One of history's coincidences allows me to use this title with impunity. One slight admission, of course, is that I'm talking about a different John Harrison. It was, however, a John Harrison who was working in the 1760s and who really was an early practitioner of
lunar distances at sea.
This John Harrison, about whom disappointingly little is known, sailed as purser on HMS
Dolphin's circumnavigation of 1766-68 under the command of
Samuel Wallis. What we do know is that he had an interest in astronomy and mathematics and made accurate determinations of the positions of islands discovered during the voyage. These included
Tahiti, which Wallis named King George's Island after it was first sighted in June 1767 (the
Dolphin being the first European vessel to do so). Wallis noted in his journal that Harrison had established the island's position by, ‘taking the Distance of the Sun from the Moon and working it according to Dr Masculine’s Method which we did not understand’ (Harrison presumably had a copy of
Maskelyne's 1763 work on lunar distances,
The British Mariner's Guide). This was a fortunate discovery, as the island was in the region that Maskelyne had prescribed as favourable for observations of the next transit of Venus, due in 1769. Indeed, this was why
Cook was sent to Tahiti on his
first circumnavigation of 1768-71. On that voyage, Cook judged that Harrison's position had been correct to within half a degree, which sounds pretty good.
Spending a morning at Cambridge University Library a few weeks ago, I came across an interesting related document.

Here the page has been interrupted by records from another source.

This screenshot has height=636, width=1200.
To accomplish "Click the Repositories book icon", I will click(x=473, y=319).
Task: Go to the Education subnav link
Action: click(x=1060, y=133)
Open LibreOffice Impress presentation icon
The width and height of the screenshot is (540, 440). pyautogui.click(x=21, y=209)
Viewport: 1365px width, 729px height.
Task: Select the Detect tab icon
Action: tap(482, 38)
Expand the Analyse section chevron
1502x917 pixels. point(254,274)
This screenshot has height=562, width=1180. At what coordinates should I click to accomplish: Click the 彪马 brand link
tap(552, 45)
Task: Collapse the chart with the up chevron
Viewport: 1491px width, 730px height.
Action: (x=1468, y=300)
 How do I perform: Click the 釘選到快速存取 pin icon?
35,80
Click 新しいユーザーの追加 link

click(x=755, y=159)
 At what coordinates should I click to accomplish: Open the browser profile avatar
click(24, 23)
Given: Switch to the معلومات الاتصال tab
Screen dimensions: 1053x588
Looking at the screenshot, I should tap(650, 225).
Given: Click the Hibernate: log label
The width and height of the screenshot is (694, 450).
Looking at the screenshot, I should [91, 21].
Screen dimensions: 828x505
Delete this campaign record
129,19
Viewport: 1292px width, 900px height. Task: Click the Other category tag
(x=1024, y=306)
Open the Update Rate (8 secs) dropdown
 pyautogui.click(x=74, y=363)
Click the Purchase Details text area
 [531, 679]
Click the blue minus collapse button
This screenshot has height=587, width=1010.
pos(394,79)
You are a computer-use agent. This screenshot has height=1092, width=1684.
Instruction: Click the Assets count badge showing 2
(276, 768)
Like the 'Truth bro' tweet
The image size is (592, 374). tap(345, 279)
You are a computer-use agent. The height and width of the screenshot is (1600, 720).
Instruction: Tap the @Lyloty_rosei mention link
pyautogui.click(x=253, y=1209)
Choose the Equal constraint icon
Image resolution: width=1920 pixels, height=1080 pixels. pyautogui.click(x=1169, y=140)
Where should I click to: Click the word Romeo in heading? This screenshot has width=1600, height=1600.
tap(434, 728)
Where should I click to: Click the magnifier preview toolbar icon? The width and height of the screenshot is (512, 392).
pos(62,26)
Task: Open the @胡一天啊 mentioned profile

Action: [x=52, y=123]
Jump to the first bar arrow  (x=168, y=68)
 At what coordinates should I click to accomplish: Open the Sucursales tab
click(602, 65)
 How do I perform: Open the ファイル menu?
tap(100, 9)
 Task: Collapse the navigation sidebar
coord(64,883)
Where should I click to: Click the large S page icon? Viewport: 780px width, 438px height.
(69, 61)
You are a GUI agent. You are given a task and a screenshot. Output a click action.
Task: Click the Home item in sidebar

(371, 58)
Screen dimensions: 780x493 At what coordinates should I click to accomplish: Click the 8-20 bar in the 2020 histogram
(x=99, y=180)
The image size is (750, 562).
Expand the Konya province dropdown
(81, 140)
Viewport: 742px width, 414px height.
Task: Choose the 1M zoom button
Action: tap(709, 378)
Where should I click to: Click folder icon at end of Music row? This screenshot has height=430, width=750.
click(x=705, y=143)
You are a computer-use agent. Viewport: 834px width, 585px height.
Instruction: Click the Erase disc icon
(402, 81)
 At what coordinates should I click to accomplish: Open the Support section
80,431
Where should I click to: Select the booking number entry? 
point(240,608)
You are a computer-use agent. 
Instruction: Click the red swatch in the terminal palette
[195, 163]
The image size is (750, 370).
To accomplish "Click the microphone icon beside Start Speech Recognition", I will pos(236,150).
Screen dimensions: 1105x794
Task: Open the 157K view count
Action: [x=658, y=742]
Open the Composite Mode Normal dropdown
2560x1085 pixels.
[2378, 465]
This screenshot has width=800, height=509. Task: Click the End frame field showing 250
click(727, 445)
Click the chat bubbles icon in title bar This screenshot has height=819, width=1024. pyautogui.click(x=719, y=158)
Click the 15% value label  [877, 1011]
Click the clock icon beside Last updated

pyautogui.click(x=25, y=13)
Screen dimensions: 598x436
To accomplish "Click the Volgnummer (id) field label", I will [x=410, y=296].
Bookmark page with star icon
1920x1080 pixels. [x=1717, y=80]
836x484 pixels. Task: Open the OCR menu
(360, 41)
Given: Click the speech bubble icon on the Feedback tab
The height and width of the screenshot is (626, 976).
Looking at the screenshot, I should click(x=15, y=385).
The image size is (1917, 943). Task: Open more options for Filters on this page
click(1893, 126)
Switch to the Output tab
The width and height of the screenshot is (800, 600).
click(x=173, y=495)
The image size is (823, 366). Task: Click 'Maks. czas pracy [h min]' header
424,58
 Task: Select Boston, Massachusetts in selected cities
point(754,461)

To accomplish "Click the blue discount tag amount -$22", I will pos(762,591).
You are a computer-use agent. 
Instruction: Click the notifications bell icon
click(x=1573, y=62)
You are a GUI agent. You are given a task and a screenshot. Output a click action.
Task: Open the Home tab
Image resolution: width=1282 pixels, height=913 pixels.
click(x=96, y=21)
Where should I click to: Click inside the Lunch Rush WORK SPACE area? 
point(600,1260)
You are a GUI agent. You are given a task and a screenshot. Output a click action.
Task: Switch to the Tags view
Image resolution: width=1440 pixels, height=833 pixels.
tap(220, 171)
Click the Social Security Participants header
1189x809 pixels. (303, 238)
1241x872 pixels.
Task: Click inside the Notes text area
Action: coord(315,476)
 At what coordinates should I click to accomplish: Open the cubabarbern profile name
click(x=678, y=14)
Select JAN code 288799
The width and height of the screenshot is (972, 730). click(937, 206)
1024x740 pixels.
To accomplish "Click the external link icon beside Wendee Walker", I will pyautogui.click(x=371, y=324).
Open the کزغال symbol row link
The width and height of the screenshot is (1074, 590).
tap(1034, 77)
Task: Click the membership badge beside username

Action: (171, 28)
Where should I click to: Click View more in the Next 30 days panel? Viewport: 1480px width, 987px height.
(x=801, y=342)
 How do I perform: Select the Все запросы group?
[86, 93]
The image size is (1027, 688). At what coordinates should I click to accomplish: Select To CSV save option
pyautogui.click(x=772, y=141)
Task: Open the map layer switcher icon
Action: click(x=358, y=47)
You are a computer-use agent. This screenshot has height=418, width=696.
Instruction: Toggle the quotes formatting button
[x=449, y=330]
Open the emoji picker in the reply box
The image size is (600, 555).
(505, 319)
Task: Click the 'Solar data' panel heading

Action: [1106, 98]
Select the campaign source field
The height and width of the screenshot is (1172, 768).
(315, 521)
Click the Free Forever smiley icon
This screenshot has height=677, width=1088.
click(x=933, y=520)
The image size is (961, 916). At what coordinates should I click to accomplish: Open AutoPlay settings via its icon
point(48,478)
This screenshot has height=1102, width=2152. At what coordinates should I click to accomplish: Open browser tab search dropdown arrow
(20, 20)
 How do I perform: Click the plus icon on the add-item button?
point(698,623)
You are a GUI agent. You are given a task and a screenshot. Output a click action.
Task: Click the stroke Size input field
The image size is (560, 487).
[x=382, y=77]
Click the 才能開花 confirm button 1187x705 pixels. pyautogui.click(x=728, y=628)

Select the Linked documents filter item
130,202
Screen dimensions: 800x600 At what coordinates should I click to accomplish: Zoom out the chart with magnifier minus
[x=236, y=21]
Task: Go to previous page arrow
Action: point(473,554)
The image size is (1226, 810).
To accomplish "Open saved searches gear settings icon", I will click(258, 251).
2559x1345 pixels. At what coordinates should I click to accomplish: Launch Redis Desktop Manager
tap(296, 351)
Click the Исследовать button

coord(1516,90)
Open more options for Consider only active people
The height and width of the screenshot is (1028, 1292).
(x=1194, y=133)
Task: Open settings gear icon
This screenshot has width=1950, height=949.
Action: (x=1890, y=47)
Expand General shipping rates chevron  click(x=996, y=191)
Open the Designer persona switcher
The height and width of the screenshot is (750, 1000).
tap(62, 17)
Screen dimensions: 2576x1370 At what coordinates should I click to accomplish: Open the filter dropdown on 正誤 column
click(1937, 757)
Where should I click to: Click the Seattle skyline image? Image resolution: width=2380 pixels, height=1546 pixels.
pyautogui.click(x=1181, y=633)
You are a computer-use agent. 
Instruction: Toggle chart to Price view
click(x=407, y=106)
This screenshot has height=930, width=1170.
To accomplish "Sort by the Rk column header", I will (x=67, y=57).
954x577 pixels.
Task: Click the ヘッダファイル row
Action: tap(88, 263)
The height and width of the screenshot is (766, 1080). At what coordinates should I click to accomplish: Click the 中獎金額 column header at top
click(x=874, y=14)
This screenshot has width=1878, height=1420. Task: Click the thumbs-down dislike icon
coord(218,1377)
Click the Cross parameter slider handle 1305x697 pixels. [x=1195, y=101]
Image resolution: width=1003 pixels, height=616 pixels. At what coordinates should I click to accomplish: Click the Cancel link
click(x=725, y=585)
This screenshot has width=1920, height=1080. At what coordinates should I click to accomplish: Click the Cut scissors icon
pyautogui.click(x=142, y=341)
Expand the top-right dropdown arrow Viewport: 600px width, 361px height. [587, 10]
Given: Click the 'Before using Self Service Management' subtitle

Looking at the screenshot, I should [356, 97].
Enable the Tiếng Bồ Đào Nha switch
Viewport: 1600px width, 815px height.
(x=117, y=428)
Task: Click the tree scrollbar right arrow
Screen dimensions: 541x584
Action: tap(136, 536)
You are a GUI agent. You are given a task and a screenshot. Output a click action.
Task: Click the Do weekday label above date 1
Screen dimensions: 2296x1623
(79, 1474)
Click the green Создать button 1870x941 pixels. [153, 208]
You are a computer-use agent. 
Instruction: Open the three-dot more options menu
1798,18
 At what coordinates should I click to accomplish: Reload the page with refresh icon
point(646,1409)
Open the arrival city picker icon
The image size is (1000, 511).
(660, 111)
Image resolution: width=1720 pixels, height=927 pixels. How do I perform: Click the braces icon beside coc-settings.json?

This was a letter from the same John Harrison to
William Wales, dated May 1787 (
RGO 14/187 item 13). Evidently Wales had been hoping to get more information about some eclipse observations made during the
Dolphin's voyage and was hoping Harrison could add something. Sadly, all Harrison could say was that, 'I am really ashamed to say I have not a paper by me relative the Voyage you mention, having lost every mathematical Book & paper I was master of'. Harrison does, however, confirm that all the observational results given in the surviving logs were 'per Quadrant', meaning that they had not been corrected for parallax and other errors. Harrison and his fellow mariners were clearly happy to let others do the tedious mathematics of reducing the observations, which was also one of the downsides of the lunar distance method, as Harrison presumably knew well from his longitude determinations.